# Trigonometric Function

1. Feb 1, 2006

### Psi-String

I have stuck on this problem for long time

$$sin^2 \alpha = \frac{\alpha}{2}$$

I never meet this kind of problem before, and I have no idea about this. Could someone tell me how to solve this kind of problem?

(Ans: $$\alpha = 1.39 rad$$)

2. Feb 1, 2006

### VietDao29

This kind of problem can be done with Newton's method.
$$\sin ^ 2 \alpha = \frac{\alpha}{2}$$
$$\Leftrightarrow 2 \sin ^ 2 \alpha = \alpha$$
$$\Leftrightarrow - 2 \sin ^ 2 \alpha + \alpha = 0$$
$$\Leftrightarrow \cos (2 \alpha) - 1 + \alpha = 0$$
Now let $$f(x) = \cos (2x) + x - 1$$
Since f(0) = 0, that means x = 0 is 1 solution to the question.
Now let's choose x0.
$f(1) = \cos 2$. Since $$2 \in ]\frac{\pi}{2} ; \ \pi[$$, we have: $f(1) = \cos 2 < 0$
$f(2) = \cos 4 + 1 > 0$.
So we have 1 more solution on the interval ]1; 2[.
Pick any x0 on the interval ]1; 2[.
Then apply the Newton's method:
$$x_{n + 1} = x_{n} - \frac{f(x_{n})}{f'(x_{n})}$$. And let n increase without bond. The solution will be $$x = \lim_{n \rightarrow \infty} x_n$$.
If you get x = 0 (just try another x0) (we already know this solution, we want to find another on the interval ]1; 2[).
You may want to try some x0 that's closed to 2.
Just try it and see what you get.
So there are 2 solutions to the problem.
Can you go from here?
By the way, I believe you cannot get any solution that reads:
$x \approx 1.39 \mbox{ rad}$. That may be a typo though.

Last edited: Feb 1, 2006
3. Feb 1, 2006

### Psi-String

hmmm.... though a little bit vague, I think I can solve it.

Thanks

4. Feb 1, 2006

### HallsofIvy

Staff Emeritus
You do understand that $\alpha= 0$ is an obvious solution and are asking for non-zero solutions?

The point is that there is no "algebraic method" to solve an equation in which the unknown occurs both in and outside of a trascendental function- such as $sin^2 \alpha= \frac{\alpha}{2}$.

As VietDao29 said, a good way to solve such equation is "Newton's method". A solution to f(x)= 0 is given by xn+1= xn- \frac{f(x_0}{f'(x_0}[/tex]

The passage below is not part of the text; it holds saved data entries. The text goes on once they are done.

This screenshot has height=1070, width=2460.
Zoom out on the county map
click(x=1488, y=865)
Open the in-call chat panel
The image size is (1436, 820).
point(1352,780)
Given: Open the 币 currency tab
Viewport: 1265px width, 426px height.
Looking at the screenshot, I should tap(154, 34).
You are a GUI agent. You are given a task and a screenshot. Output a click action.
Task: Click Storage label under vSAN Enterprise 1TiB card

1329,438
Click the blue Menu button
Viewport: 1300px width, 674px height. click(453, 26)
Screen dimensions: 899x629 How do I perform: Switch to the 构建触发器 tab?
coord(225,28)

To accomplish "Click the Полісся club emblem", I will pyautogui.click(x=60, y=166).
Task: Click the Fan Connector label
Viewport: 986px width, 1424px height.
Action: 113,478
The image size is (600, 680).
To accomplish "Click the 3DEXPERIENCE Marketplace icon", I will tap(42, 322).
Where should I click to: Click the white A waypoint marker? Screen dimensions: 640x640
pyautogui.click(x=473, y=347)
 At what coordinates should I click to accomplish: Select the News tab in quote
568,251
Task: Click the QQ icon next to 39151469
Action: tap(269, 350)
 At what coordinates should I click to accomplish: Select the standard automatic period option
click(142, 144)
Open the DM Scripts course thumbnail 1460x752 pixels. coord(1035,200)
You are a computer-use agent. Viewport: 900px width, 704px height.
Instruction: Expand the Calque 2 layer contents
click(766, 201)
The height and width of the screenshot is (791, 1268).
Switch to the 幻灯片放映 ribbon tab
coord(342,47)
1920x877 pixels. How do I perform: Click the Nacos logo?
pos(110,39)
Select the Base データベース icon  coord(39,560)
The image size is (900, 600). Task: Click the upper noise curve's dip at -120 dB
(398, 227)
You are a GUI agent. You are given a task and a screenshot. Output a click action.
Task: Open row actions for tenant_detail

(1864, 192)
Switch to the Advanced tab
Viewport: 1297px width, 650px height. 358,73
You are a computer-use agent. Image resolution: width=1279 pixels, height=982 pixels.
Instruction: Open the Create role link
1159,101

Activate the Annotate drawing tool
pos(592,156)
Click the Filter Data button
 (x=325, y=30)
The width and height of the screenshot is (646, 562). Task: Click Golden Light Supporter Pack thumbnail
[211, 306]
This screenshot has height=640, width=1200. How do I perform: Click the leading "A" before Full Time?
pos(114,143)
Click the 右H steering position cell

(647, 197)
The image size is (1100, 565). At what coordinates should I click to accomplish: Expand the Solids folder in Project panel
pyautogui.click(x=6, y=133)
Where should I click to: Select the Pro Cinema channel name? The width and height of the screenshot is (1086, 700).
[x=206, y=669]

In this problem $f(x)= sin^2(x)- \frac{x}{2}. f'(x)= 2 sin(x)cos(x)-\frac{1}{2}$ so $x_{n+1}= x_n- \frac{sin^(x)- \frac{x}{2}}{2sin(x)cos(x)-\frac{1}{2}}$

Pick a starting value for x (perhaps $x= \frac{\pi}{2}$ would be keep you away from 0) and do the arithmetic.

5. Feb 2, 2006

### Integral

Staff Emeritus
A good way to start this type of problem is by plotting the functions $\sin^2( \alpha )$ and $\frac { \alpha } 2$.

Roots are at the points of intersection.

6. Feb 2, 2006

### Cyrus

For small angle, sin^2(alpha) ~= (alpha^2). So a place to look might be when alpha = 1/2

My calculator converges on .5545

7. Feb 2, 2006

### VietDao29

Then, there's probably something wrong with your calculator. :tongue2:
You can always put x back to the original equation, and find out that it is not a solution... :tongue:
By the way, the problem reads:
$$\sin ^ 2 \alpha = \frac{\alpha}{2}$$.

8. Feb 2, 2006

### Cyrus

No, that ans is flat out wrong. Plug it in, you will get .9676672 = .695, I dont think so. The two solutions are .5545 and I think something like 1.83ish.

9. Feb 2, 2006

### Integral

Staff Emeritus
I get 1.849076836 and 0.554572091

10. Feb 2, 2006

### VietDao29

Whooops, I almost missed one solution x = 0.554572091... My bad.
I must be careful next time... :grumpy:
But don't forget the obvious solution x = 0.